Giles held up a tall, black candle and frowned at it.

“I really couldn’t care less, Spike.”

The candle joined the growing collection of esoteric stuff in the duffle bag.

“Yeah, well, I’m the one has to sit with it for who knows how long. Don’t know if I want to if it’s gonna keep looking at me.”

Giles put down the amulet-like thing he’d just pulled from the trunk and whipped off his glasses, glaring at Spike as he began to clean them with his ever-present handkerchief.

“Believe you me, Spike, if there were *any* other way, I would jump at the chance.”

“Could have let the big pouf baby-sit. Me go with the witch.”

Giles snorted indelicately, and Spike felt a surge of new respect for the man.

“Let Angel stay here, alone, with my daughter? Not bloody likely.”

“Oh, yeah? That so?”

The glasses went back on, and Giles dove back into the old chest, rattling around things old and arcane and no doubt stupidly dangerous.

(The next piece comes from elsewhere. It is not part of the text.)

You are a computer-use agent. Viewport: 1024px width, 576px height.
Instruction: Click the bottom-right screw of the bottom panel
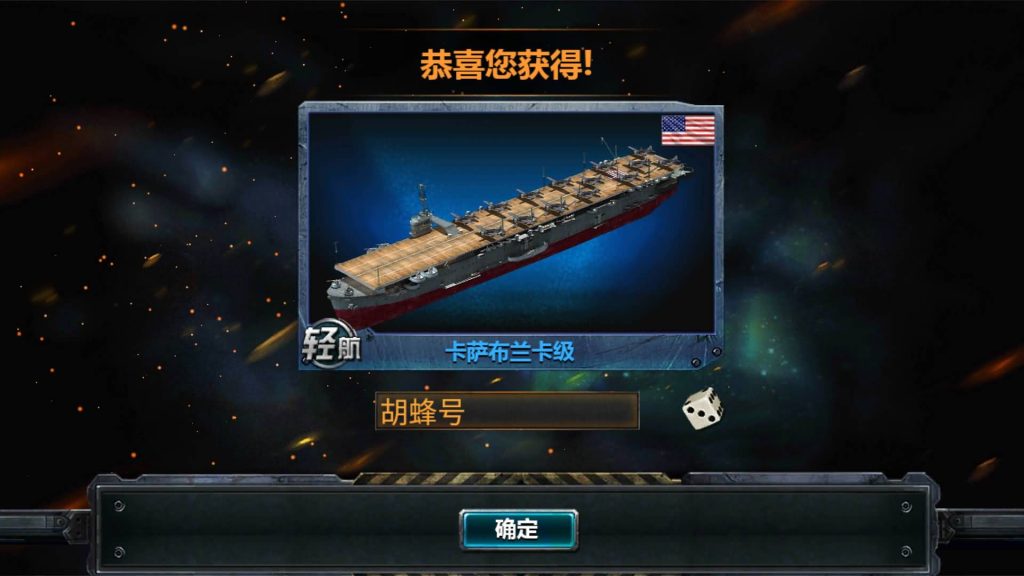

“Yes, that’s so,” he said, distracted again.

Spike stepped back over to the carrier, looked down over the edge. The little thing peered straight back up at him, dark-eyed and intense. With a grave sense of misgiving, he edged a bit closer, gripped the edge of the carrier with one hand.

Dru loved babies. She’d coo and pet them and... well, yeah, eat them, come on, she was evil. Spike, though, had always stayed more or less away from human young. They had such disturbing large eyes, and tiny noses, and... they stirred feelings in him he really wasn’t sure he wanted to define.

Something kind of distressingly...

... warm and fuzzy.

Experimentally, he vamped out, and snarled down at the thing. It stared at him for a moment, something clearly going on in that too-large head... and then, instead of crying, like they always did around Dru, it silently, toothlessly, opened its mouth.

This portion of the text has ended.